Vous savez quoi Manon? Je suis allé à une conférence sur la femme une fois et il y avait une femme qui parlait du top 10 des choses dont nous avons besoin pour être une bonne chef d’entreprise. Et la première chose était « bien choisir son mari ». Oui oui! Bien choisir son mari!
Mon mari m’a toujours soutenu. Comme je vous le disais, étant jeunes nous avons vécu en Europe et quand nous sommes rentrés aux Etats Unis, Jake a dit « nous avons besoin d’un CEO, tu pourrais être la bonne personne pour ça! » et j’ai bien-sur répondu que je ne pouvais pas faire ça, qu’à aucun moment je pouvais faire ça! Et il m’a dit: « Oui tu peux le faire! » et je l’ai fait.
A chaque étape, 3 ans avant que je devienne CEO, il me répétait « tu devrais être CEO » et je n’arrêtais pas de dire « non je ne peux pas, je ne serai jamais CEO » et c’est totalement féminin.
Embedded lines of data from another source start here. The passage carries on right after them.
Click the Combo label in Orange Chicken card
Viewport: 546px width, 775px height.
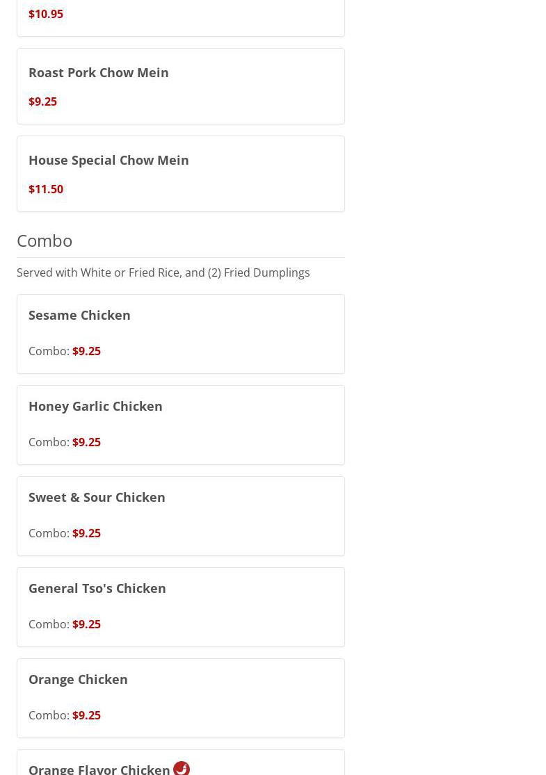tap(49, 715)
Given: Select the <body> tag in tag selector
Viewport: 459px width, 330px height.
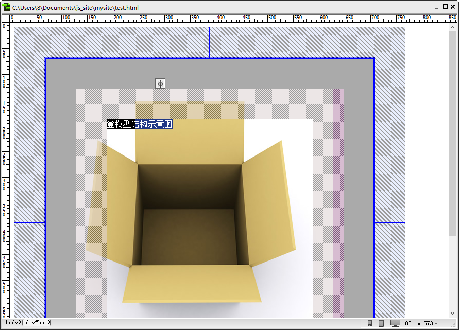Looking at the screenshot, I should [x=12, y=323].
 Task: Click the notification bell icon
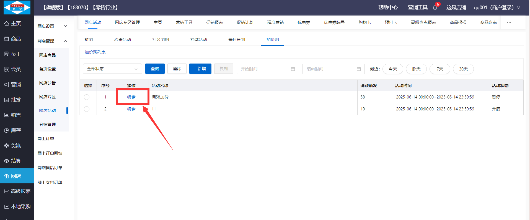pos(435,7)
Je peux te donner, en tant que femme, 10 raisons pour lesquelles je ne suis pas prête et un mec te donnera 10 raisons pour lesquelles il aurait du avoir le job que tu as eu il y a une semaine. Les femmes devraient avoir plus confiance en elle, mais on y travaille et mon mari est mon plus grand fan, vraiment.
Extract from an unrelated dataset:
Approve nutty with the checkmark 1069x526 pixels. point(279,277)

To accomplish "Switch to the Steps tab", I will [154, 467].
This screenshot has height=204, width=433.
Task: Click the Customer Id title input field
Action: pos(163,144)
« Quand les entreprises m’appellent pour me demander comment j’en suis arrivée là, je leur répond: « j’ai plongé tête baissé dans le travail pendant 14 ans, êtes vous prêt à faire ça? » »

Cette relation que vous avez est incroyable et je suis certaine que ça va inspirer tout un tas de nanas. Alors femme au pouvoir, mais qu’en est-il de vos salariés ?
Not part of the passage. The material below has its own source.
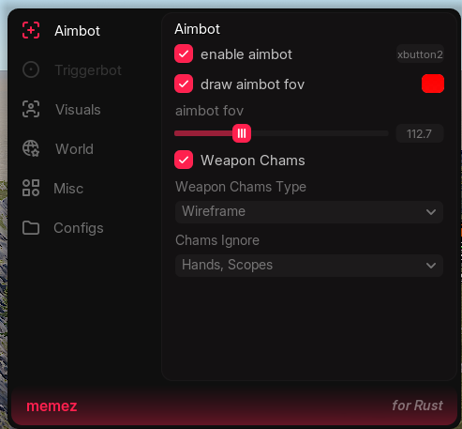
Task: Uncheck the draw aimbot fov checkbox
Action: [x=184, y=84]
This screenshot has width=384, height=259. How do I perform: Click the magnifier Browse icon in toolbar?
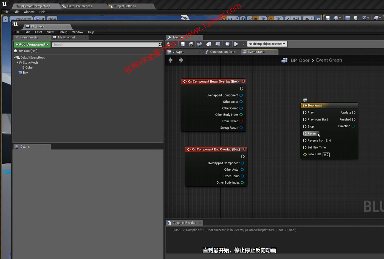191,44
Vous savez, je vais vous dire quelque chose. Ça n’a jamais été à propos de moi, ça n’a jamais été à propos de Jake, c’est à propos de ce sport. Je veux dire… Qui se soucie que je sois CEO? Je me soucie que la moitié de ma team soit des femmes. Voilà ce qui m’importe vraiment et cela fait 14 ans que ça dure.
J’ai démarré en 2002 et j’ai réalisé que nous étions moins de 10% de femmes. On s’est toujours vu comme une communauté in-clusive et on s’est dit « ok nous devons inclure davantage les femmes si nous voulons nous voir comme tel ».
Donc ça a été 14 ans de travail, de putain de travail. Pardon pour mon language mais c’est la vérité.
Quand les entreprises m’appellent pour me demander comment j’en suis arrivée là, je leur répond « j’ai plongé tête baissé dans le travail pendant 14 ans, êtes vous prêt à faire ça? »
Et je dois aussi mentionner mon mari. En 2002, Jake a eu une réunion avec nos directeurs du monde entier et sur les 25 leaders seulement 2 étaient des femmes. Alors que les femmes sont quand même plus à même de savoir ce qu’elles doivent porter.
Alors en rentrant de sa réunion, il est venu me voir et il m’a dit « on a un problème ». Et je pense qu’il ne saurait même pas vous expliquer pourquoi mais il m’a dit que ça n’allait pas être bon pour Burton à ce moment là. Je me suis définitivement marié avec le bon mec (rires).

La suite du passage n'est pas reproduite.